Boeing y Norwegian Group anunciaron un pedido por 30 aviones 737-8, con el objetivo de apoyar la expansión de la aerolínea en toda Europa. El acuerdo representa el primer pedido directo de Boeing por parte del grupo desde 2017 y eleva su cartera de pedidos del 737 MAX a un total de 80 aeronaves.
“Este pedido histórico llega en condiciones atractivas y asegura el crecimiento de nuestra flota de una manera que respalda nuestros objetivos de expansión y sostenibilidad. Al ejercer las opciones y ajustar el calendario de entregas, mantenemos la flexibilidad y reforzamos nuestro compromiso de operar una de las flotas más modernas y eficientes de Europa”, señaló Geir Karlsen, CEO de Norwegian. “Estos aviones no solo reducirán las emisiones, sino que también brindarán a nuestros clientes una mejor experiencia de viaje.
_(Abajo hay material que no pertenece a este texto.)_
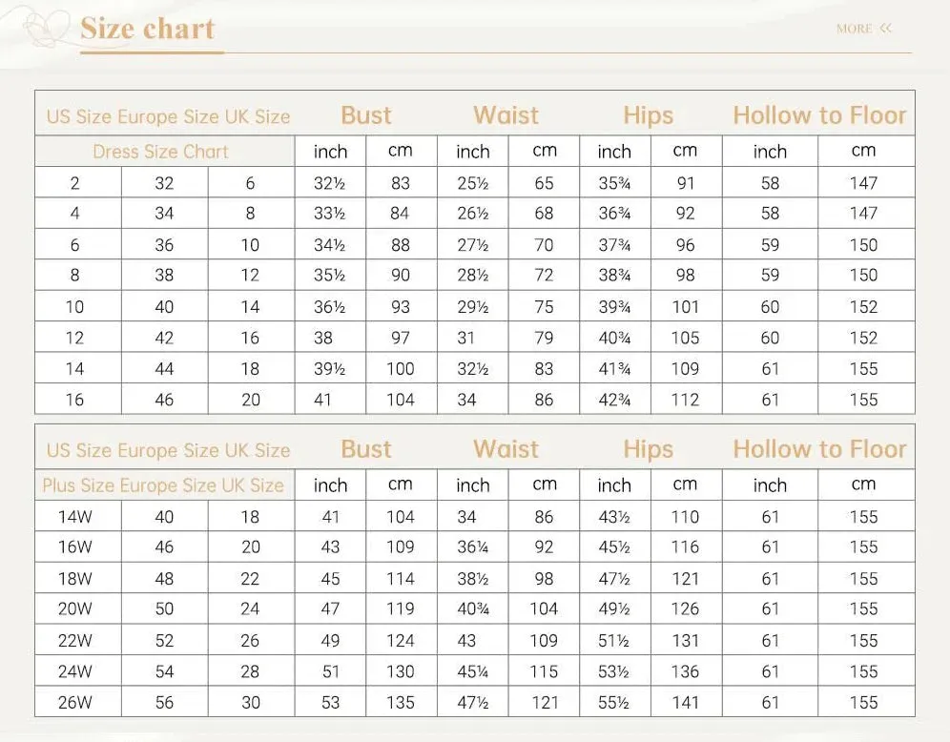
Task: Click the Waist header in the upper table
Action: tap(506, 115)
Estamos satisfechos de ampliar nuestra sólida y duradera alianza con Boeing mediante este pedido”.
Norwegian ha operado predominantemente aviones de pasillo único de Boeing desde su primer pedido por el 737-800 Next Generation en 2007. Fue la primera aerolínea europea en recibir el 737 MAX en 2017 y también la primera en operar el modelo 737-8 en rutas transatlánticas entre Europa y Estados Unidos.
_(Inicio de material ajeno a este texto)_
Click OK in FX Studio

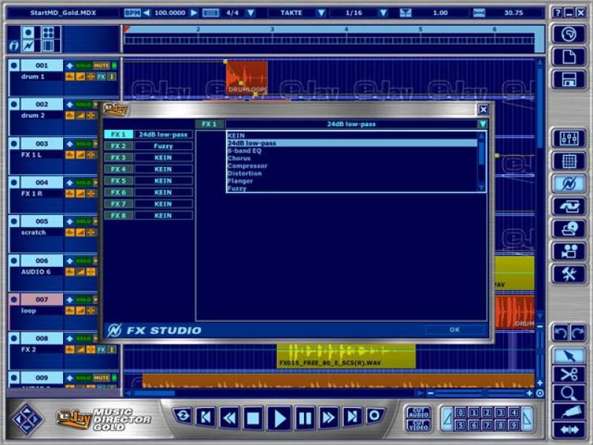tap(454, 329)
En 2022, la compañía reestructuró su cartera de pedidos, confirmando 50 unidades del 737-8 con opciones por 30 adicionales.
“El desempeño de Norwegian en los últimos años ha demostrado la solidez de su red, su modelo de negocio y su estrategia. Este nuevo acuerdo por 30 737-8 apoyará su ambición de ser la aerolínea preferida en Escandinavia, brindándole flexibilidad para expandirse por Europa y más allá”, afirmó Brad McMullen, vicepresidente senior de Ventas y Marketing Comercial de Boeing. “Norwegian ha sido un gran socio del programa 737, con más de 200 pedidos desde 2007. Nos honra que continúe confiando en nuestro equipo del 737 para acompañar el crecimiento de su negocio”.
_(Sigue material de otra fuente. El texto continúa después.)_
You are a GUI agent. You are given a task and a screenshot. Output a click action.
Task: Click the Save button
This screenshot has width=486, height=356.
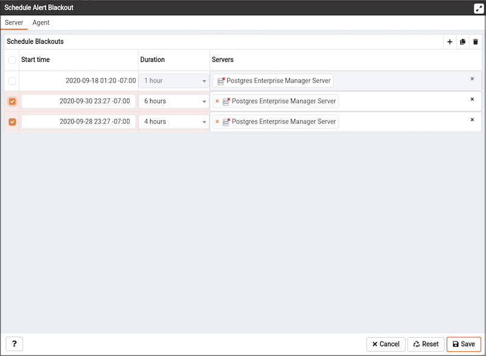click(x=464, y=344)
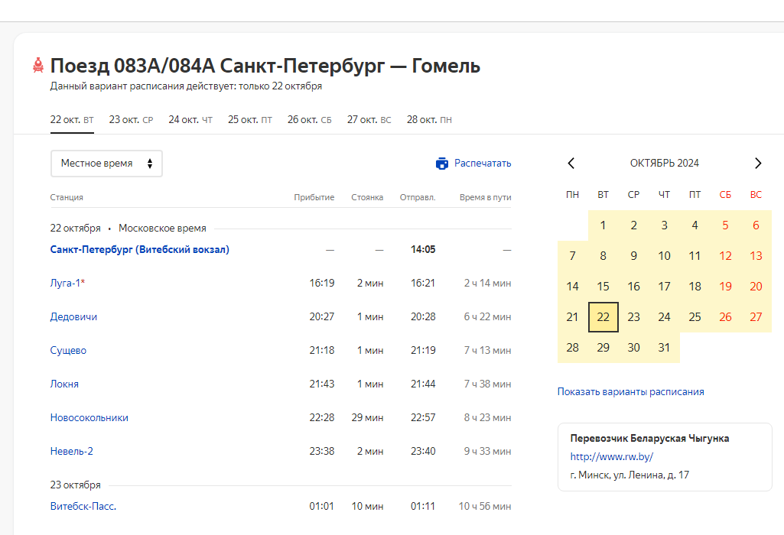Click the red train icon beside title

pyautogui.click(x=38, y=66)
El 737-8 puede transportar hasta 200 pasajeros según configuración, con un alcance de hasta 3.500 millas náuticas (6.480 km). La familia 737 MAX está diseñada para apoyar la modernización de flotas al reducir en un 20% el consumo de combustible y las emisiones de carbono en comparación con los aviones a los que reemplaza.